Свободного места рядом с сердцем великого однокашника покойницы, конечно же, не было. Но к счастью пани Катажины Радзинской, невдалеке от исторической могилы маршалека Пилсудскиего нашлась не занятая никем узенькая полоска земли…
Доктор Полина Фейгина, моя мама — пани Геня и две престарелые дамы, знакомые пани Катажины, постояли, опустив над свежим холмиком головы, и дружно уронили на него подступившие к горлу слезы.
— Говорят, мертвые тоже ходят друг к другу в гости, — тихо сказала высокая, со вкусом одетая старушка с накрашенными губами, с черным траурным шарфиком, видно, та, которая была примадонной довоенного польского театра в Вильне. — Может быть, они еще с паном Юзефом встретятся…
Квартирка пани Катажины пустовала недолго. В неё вселилась новая дворничиха со своим забулдыгой-мужем. Когда он напивался, то выбегал полуголый, с всклокоченными волосами во двор, оглядывал свинцовым, погромным взглядом все окна, даже полковника госбезопасности Васильева, и с гневным удовольствием во всю глотку принимался орать:
— Откроешь окно — евреи! Выйдешь на улицу — евреи. Йома-йо! А ещё, едрёна мать, говорят, что их всех до единого перебили!

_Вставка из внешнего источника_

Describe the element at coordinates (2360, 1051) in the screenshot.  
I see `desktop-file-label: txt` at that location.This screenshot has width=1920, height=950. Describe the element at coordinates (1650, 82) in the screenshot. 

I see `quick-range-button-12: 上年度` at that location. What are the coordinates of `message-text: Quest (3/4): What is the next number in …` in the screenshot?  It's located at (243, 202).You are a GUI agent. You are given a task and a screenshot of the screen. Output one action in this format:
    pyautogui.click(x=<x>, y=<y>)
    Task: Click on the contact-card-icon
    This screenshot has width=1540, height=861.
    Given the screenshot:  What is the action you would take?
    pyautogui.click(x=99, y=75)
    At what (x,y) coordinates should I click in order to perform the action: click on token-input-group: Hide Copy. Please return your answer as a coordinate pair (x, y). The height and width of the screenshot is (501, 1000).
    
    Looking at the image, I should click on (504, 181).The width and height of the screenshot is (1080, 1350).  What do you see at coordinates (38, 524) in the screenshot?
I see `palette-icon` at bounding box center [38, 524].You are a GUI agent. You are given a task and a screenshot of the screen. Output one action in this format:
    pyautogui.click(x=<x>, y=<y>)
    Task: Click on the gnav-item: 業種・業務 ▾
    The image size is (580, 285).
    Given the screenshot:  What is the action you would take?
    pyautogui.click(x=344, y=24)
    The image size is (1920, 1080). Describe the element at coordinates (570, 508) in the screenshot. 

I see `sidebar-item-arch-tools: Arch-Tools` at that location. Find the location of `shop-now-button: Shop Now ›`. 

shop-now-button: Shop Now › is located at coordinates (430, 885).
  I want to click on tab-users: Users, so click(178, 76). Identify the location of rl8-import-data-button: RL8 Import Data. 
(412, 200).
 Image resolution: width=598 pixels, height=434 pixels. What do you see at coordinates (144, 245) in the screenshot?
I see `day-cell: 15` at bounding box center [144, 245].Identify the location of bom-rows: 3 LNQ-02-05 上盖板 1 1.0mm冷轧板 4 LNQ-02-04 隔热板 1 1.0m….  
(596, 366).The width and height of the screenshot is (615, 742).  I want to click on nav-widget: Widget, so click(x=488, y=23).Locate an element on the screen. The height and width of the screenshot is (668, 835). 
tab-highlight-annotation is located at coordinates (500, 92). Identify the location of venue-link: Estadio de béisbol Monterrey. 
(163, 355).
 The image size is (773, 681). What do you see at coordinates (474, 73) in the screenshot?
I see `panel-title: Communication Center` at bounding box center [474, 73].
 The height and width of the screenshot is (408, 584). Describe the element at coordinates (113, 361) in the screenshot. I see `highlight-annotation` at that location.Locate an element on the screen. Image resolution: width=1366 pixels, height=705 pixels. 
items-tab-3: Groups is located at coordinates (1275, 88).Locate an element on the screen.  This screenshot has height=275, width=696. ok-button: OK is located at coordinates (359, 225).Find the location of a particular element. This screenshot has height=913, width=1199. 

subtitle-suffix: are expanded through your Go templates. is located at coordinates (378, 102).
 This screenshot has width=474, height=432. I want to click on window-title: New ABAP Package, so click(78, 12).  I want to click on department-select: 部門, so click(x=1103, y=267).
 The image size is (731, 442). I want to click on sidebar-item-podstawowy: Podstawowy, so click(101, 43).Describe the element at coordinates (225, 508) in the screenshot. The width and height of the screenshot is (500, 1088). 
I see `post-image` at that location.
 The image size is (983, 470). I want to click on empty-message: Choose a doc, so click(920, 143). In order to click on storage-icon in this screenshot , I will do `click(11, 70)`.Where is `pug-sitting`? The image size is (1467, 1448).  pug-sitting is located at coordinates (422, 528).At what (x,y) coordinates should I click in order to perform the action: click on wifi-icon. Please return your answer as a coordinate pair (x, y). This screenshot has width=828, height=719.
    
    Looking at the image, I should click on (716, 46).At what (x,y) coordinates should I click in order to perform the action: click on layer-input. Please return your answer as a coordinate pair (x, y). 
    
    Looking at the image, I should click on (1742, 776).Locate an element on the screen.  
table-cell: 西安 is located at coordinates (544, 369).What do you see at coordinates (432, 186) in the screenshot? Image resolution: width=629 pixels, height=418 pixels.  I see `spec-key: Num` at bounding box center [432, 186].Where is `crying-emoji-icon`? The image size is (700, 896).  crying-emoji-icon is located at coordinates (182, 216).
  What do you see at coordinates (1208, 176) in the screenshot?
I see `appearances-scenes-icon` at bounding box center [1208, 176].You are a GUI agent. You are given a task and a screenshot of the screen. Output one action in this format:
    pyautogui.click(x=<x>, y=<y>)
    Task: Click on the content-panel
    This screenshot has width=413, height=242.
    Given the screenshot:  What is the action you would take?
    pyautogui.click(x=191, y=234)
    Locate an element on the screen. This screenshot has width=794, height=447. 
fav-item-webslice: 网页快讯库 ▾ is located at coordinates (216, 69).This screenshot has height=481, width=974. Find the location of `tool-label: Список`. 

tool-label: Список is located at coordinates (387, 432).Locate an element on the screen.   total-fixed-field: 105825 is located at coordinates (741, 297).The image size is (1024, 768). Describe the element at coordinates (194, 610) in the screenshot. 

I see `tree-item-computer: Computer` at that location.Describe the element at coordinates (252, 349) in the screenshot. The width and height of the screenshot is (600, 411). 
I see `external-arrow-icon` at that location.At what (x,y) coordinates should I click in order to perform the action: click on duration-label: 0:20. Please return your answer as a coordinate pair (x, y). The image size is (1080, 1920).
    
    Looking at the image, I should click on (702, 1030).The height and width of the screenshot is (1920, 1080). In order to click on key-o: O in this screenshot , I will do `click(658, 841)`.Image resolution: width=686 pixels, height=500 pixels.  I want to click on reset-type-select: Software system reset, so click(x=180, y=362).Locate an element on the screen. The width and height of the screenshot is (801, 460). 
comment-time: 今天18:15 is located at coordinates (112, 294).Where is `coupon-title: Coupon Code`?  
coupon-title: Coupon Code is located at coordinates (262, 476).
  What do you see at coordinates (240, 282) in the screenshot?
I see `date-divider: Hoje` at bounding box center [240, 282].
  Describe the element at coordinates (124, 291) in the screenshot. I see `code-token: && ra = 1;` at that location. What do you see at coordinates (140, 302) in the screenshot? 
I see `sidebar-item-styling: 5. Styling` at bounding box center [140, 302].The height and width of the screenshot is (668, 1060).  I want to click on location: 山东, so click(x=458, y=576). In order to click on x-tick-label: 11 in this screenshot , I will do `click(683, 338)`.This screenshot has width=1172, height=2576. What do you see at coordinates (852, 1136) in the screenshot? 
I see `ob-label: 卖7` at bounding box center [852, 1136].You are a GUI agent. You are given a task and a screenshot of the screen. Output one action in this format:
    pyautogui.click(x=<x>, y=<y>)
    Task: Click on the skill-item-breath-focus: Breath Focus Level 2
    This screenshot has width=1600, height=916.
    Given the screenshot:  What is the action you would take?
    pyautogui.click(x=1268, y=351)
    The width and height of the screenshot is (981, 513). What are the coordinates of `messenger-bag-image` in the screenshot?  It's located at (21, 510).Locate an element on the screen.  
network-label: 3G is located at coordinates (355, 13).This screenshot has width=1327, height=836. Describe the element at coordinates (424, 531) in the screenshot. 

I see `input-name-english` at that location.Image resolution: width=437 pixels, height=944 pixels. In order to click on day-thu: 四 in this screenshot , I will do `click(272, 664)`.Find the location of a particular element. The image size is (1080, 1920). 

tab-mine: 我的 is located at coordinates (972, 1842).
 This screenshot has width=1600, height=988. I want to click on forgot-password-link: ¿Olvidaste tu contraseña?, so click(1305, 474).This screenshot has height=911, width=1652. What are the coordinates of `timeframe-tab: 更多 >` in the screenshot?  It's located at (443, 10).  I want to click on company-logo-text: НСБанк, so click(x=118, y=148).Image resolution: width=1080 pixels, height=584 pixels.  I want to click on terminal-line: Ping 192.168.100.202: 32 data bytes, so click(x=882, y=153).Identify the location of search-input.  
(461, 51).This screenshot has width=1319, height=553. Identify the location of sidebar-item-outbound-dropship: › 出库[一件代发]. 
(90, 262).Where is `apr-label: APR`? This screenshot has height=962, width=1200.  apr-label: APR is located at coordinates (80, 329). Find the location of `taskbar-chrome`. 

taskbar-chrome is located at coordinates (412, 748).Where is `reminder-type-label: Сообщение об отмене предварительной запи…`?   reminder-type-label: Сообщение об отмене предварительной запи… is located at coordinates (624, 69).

Дядя Шмуле грозился этого забулдыгу пристрелить из своего служебного пистолета, но боялся, что высшестоящее начальство не поймет его благих намерений.
Дворничиха и её непутёвый муж собрали весь скудный скарб пани Катажины, погрузили в телегу и увезли на свалку, а родителей пани Катажины и еврея-жениха в фетровой шляпе с широкими полями и с толстой незажженной сигарой в руке почему-то сожгли. Но справиться с памятью о прежней хозяйке они оказались бессильны. Эта никому неподвластная память витала над двором, над домом З5 на главном городском проспекте, в очередной раз сменившем своё название, и будоражила души старых и новых жильцов. Её, сотканную из прочного и несгораемого материала, никому не удалось сжечь. Ибо тот, кто посягает на память о мёртвых, сам сгорает в её негасимом пламени, обрекая себя на позор и забвение.
Январь 2007
У тебя, Генька, собственных забот мало? Ты что, ослепла, не видишь, что старая ведьма просто чокнулась (идиш).